> EXERCISE DESCRIPTION
Take from the entries below the stretch from the line with "The image size" through the line with "Open the bell notifications icon", and return it exactly, leaving the pictures out.

[DATA RECORDS Boundary: Start]

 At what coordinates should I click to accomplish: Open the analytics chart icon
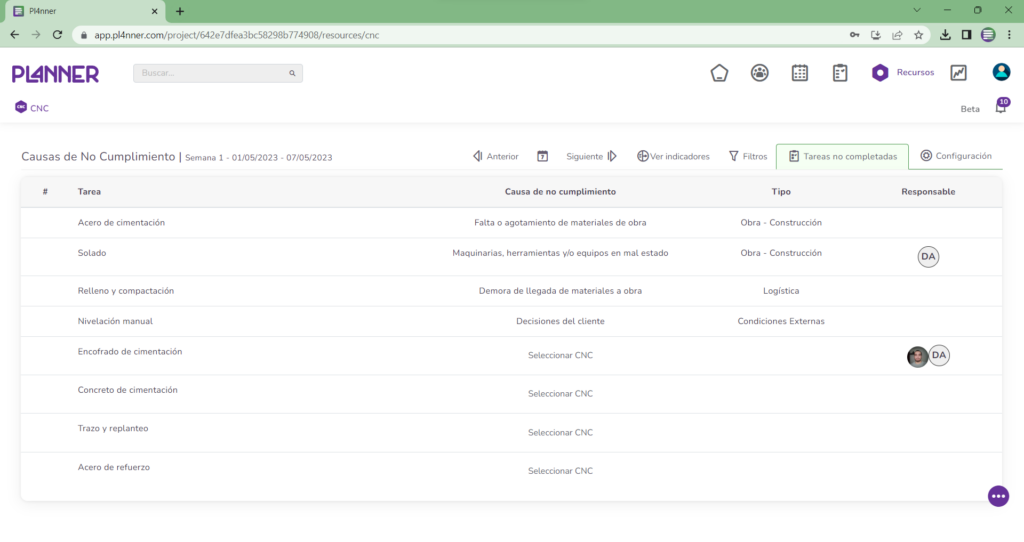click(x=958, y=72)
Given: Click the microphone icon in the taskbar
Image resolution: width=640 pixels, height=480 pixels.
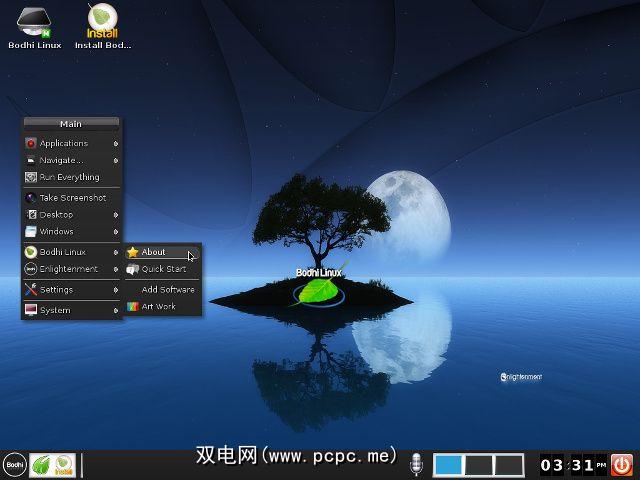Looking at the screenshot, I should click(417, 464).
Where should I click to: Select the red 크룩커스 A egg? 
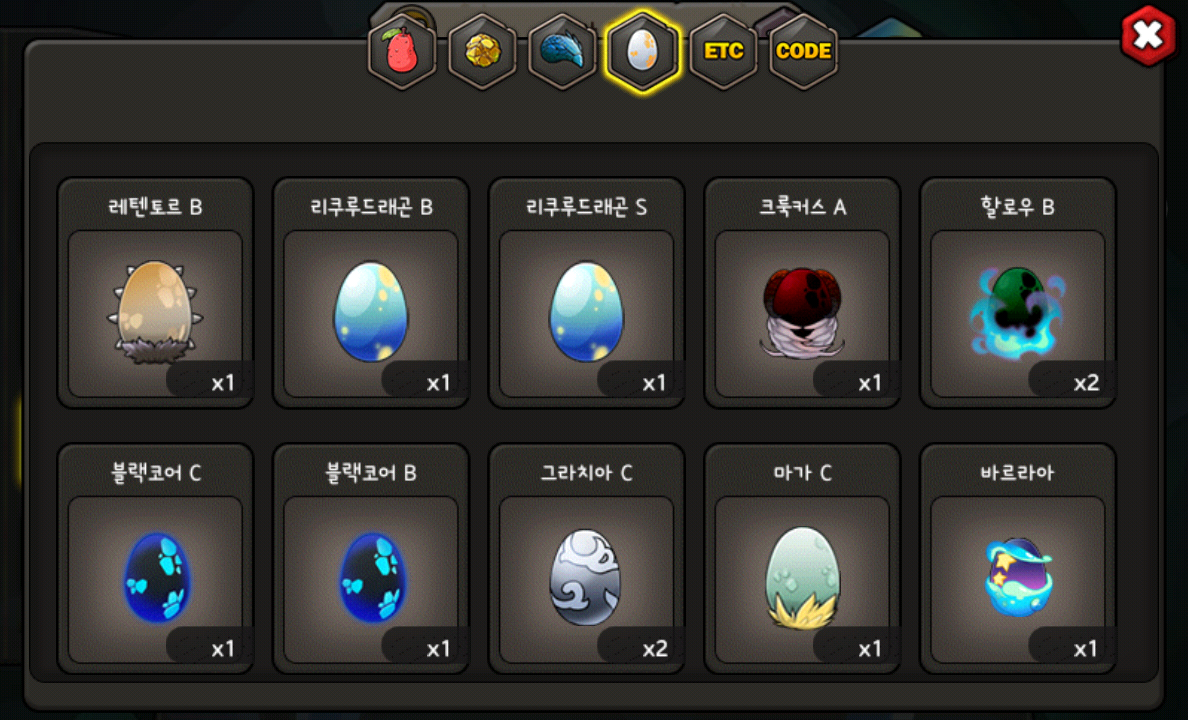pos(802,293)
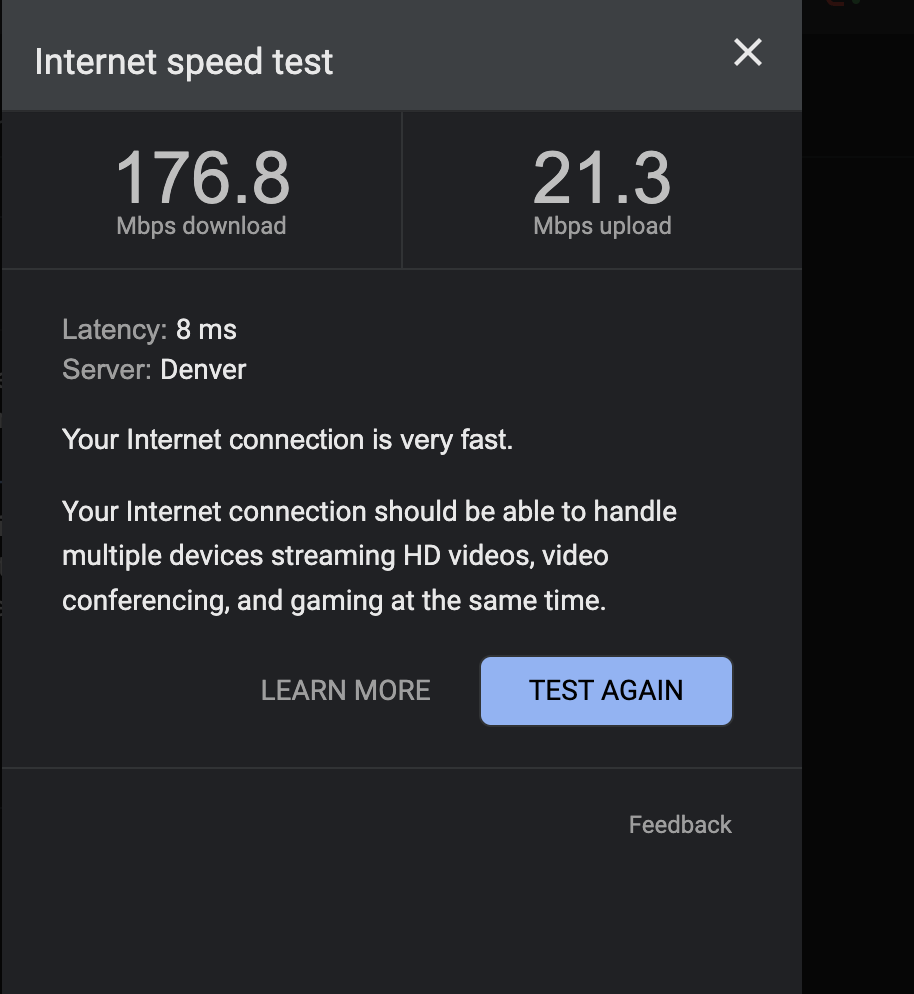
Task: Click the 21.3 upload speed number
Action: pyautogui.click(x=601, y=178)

[DATA RECORDS Boundary: End]
[DATA RECORDS Boundary: Start]

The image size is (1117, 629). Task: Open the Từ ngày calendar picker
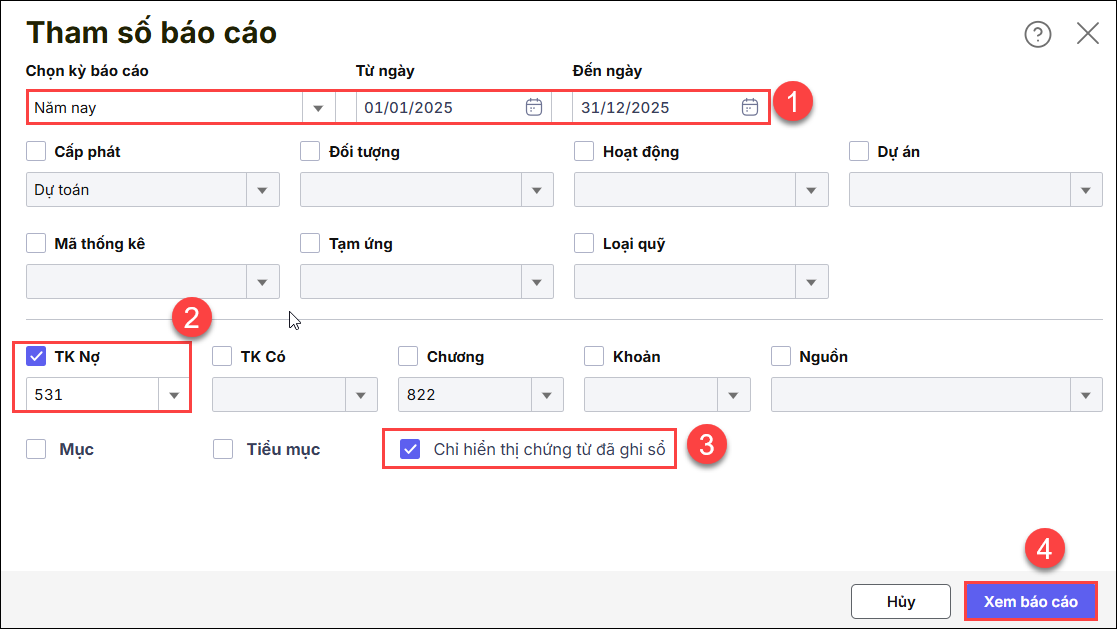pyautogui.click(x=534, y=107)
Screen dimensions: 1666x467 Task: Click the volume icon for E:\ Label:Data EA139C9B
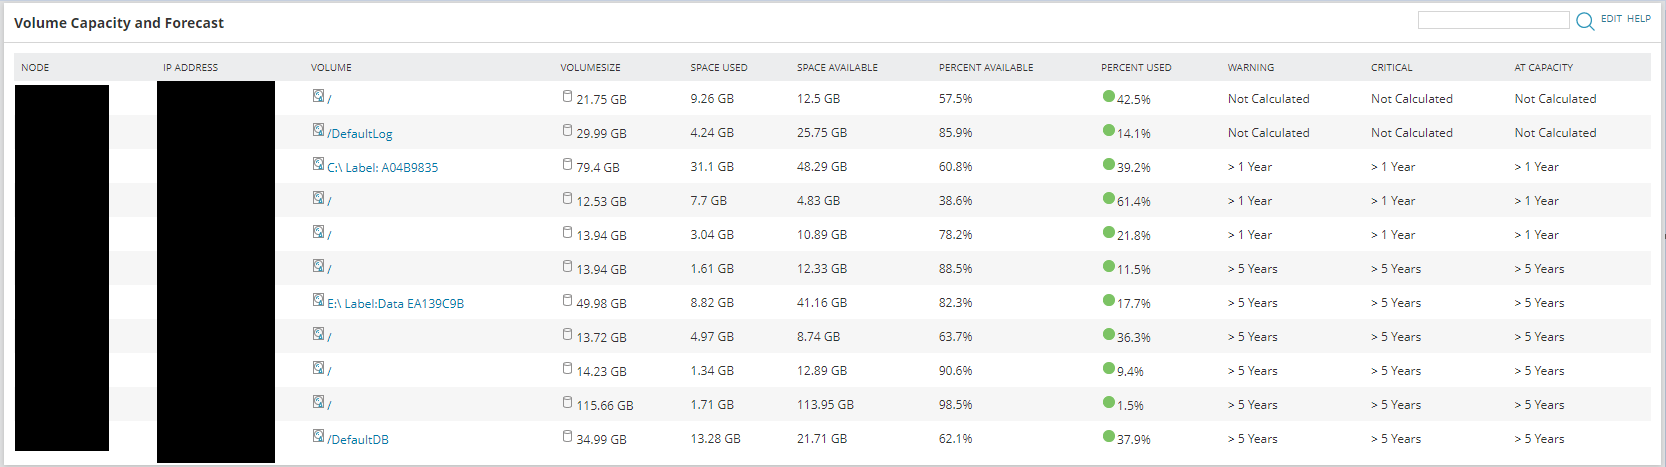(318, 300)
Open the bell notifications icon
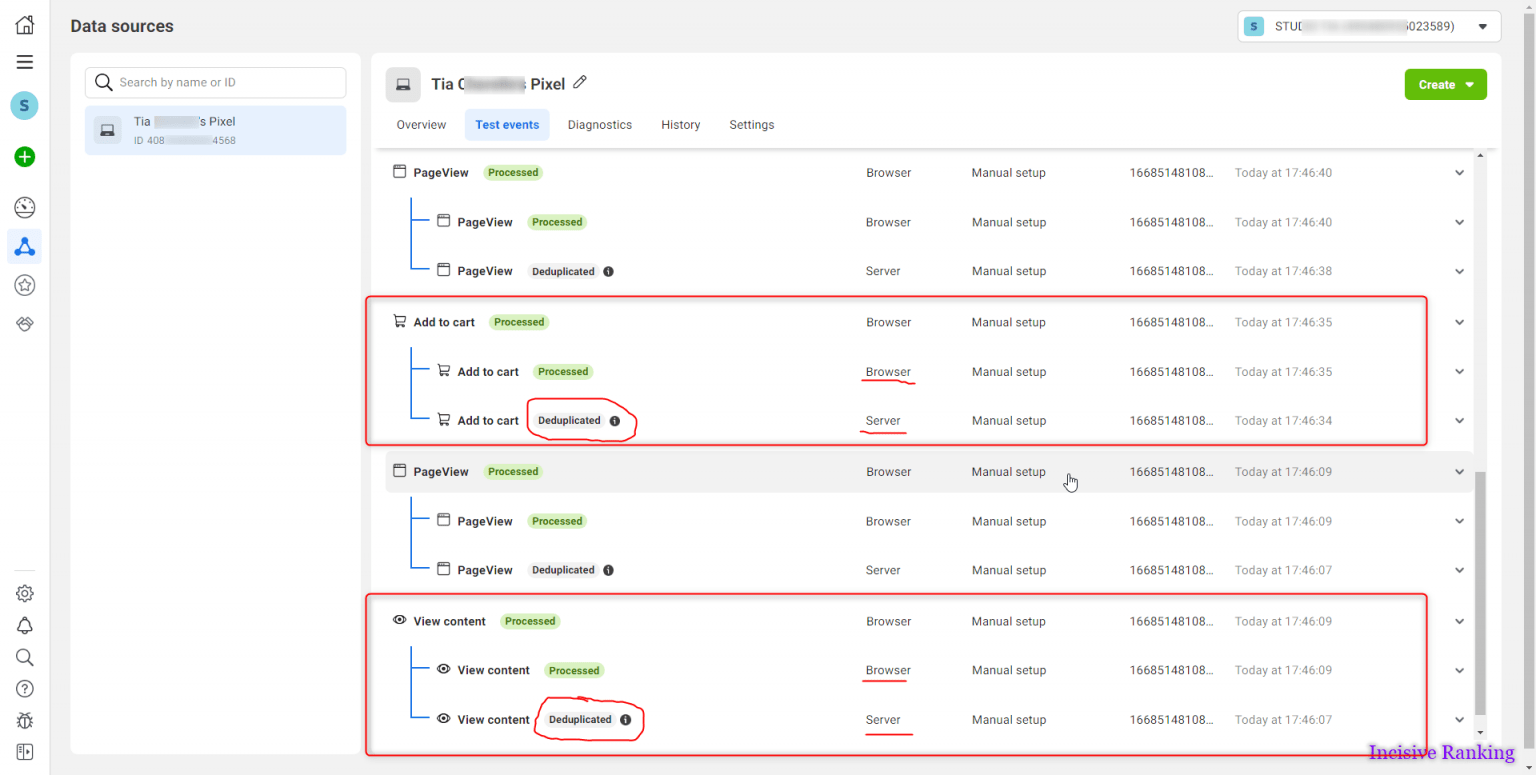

[DATA RECORDS Boundary: End]

> REPLY
The image size is (1117, 629). Task: Open the Từ ngày calendar picker
pyautogui.click(x=534, y=107)
Screen dimensions: 1666x467 Task: Click the volume icon for E:\ Label:Data EA139C9B
(318, 300)
Open the bell notifications icon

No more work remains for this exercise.